Epitope tags are typically short sequences added to a protein that act at epitopes, or antibody recognition sites. The epitope-tagged protein can be purified by affinity chromatography with immobilized primary antibodies. MilliporeSigma’s FLAG® Expression System labels proteins with an 8-amino acid FLAG tag and uses monoclonal and polyclonal antibodies specific for the FLAG sequence for purification. “We provide the antibody pre-attached to a variety of different immobile phases, such as beads or resins, for convenient separation,” says Isaku Tenida, head of protein and pathway technologies at MilliporeSigma. The FLAG system is suitable for many types of proteins, but Tenida notes that complications can arise for proteins “that are highly insoluble or have a tendency to aggregate during expression.”

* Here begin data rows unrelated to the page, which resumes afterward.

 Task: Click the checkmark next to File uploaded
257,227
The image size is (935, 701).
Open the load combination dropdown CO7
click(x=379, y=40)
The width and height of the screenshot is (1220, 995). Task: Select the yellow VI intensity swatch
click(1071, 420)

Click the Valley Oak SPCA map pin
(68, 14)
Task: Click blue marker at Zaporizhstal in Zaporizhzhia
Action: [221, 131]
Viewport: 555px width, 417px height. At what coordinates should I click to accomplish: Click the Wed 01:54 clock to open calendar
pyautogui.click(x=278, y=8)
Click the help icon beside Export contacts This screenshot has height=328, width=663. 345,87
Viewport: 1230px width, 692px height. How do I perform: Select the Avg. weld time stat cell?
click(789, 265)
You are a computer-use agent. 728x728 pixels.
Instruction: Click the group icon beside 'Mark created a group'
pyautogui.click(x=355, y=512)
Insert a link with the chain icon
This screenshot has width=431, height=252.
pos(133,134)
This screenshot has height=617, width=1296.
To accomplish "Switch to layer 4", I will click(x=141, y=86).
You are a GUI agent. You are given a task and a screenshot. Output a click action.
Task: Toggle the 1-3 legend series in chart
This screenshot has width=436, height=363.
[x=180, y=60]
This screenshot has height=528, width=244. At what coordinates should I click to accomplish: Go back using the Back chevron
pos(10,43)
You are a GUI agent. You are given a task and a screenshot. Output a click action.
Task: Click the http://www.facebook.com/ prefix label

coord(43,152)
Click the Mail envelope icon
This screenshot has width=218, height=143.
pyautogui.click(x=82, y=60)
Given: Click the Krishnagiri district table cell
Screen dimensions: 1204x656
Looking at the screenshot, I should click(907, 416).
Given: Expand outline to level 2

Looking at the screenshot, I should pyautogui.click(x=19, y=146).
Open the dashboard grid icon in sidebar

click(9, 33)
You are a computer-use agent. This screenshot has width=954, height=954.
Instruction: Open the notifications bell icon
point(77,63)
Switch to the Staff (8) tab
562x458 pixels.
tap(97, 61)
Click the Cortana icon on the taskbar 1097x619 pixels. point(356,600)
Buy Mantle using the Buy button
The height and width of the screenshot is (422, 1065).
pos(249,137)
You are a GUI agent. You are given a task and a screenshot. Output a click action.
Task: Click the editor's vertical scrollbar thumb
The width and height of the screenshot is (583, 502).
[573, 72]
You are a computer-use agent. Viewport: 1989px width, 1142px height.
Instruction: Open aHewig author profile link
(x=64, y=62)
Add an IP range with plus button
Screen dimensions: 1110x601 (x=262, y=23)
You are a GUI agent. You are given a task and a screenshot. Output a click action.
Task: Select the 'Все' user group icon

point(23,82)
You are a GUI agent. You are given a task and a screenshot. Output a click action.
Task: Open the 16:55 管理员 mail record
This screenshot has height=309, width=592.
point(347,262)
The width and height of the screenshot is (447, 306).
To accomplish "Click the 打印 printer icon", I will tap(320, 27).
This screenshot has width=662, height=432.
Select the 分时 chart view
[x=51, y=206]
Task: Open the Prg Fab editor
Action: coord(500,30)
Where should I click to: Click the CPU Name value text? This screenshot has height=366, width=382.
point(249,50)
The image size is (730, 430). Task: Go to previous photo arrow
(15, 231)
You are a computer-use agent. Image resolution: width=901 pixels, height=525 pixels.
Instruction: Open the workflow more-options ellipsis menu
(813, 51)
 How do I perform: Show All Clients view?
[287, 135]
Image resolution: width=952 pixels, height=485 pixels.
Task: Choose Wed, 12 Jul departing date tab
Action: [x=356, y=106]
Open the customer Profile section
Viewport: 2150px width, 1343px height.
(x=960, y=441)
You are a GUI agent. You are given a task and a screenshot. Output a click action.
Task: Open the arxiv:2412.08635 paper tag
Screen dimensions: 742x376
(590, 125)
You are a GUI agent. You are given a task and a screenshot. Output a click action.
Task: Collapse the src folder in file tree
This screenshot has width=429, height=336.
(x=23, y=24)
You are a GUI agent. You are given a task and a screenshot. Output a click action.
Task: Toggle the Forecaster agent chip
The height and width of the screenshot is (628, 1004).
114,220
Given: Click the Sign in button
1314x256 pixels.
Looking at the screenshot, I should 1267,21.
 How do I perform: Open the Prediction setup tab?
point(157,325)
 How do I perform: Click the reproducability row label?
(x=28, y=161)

Other common epitope tags include hemagglutinin HA, c-myc and T7. Using a primary antibody that’s specific to larger protein tags, such as His, GST or MBP, can also yield effective purification.
Promega’s HaloTag® system uses a 34-kDa tag that covalently binds to synthetic HaloTag ligands. “The covalent binding of HaloTag fusion proteins enables efficient protein recovery and allows stringent washing, which eliminates most nonspecific binding,” says Gary Kobs, senior global product manager at Promega. HaloTagged proteins are first captured using a HaloLink™ Resin. After washing, the target protein is released from the resin by application of a protease, which cleaves it from the HaloTag. “The covalent binding coupled with the low, nonspecific binding of the HaloLink Resin provides superior purity and recovery of recombinant proteins from cultured mammalian cells, even at low expression levels,” says Kobs.
The wealth of tools available for purifying proteins today makes it likely that you’ll find an affinity tag to suit your protein of interest. Given the range of solubilities that proteins exhibit, it’s nice to know that scientists have a range of tools to choose from.